Digoxin (Digitalis, Lanoxin)

A

Drug class: glycoside, positive inotropic and anti-arrhythmic
PD: therapeutic levels cause a vagotonic effect that is useful in slowing AV conduction in pts with atrial fibrillation, toxic levels increase automaticity of all areas of the heart except the SA node, increase Ca2+ influx from sarcoplasmic reticulum
PK: bioavailability 60-95% (best with capsule), can be given slowly IV, redistribution over 8hr, clearance 80% renal, t1/2 30-40hrs in normal GFR, markedly high Vd (approx 6-7L/kg)
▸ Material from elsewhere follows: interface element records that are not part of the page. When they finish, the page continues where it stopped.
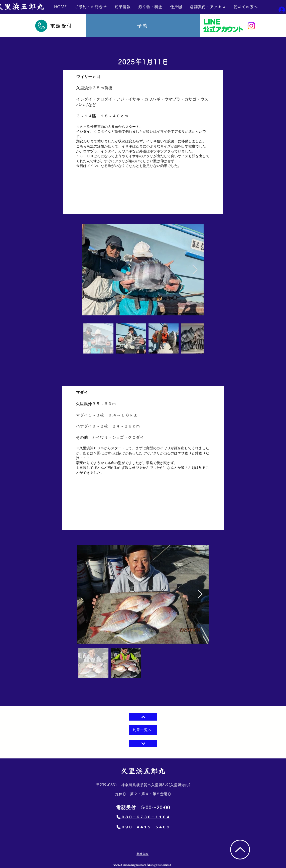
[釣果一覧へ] (143, 730)
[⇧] (143, 717)
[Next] (143, 743)
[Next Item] (200, 594)
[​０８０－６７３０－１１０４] (143, 817)
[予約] (143, 26)
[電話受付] (53, 26)
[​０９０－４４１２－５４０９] (143, 827)
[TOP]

Toxicity: contraindicated in pts with VTach, VF, hypertrophic cardiomyopathy (IHSS), AV block, WPW syndrome, sinus node disease, hypoxia; common ADRs include nausea, vomiting, visual changes, agitation or nightmares, increased automaticity, AV block
Interactions: antacids (decreased absorption), quinidine (decreased renal clearance), other drugs with additive effects on AV nodal conduction
Special consideration: pts with renal failure, starting quinidine, hold prior to cardioversion
Indications/Dose/Route: for treatment of CHF, and atrial fibrillation or flutter, maybe given po or iv, loading dose sometimes used, maintenance dose usually daily.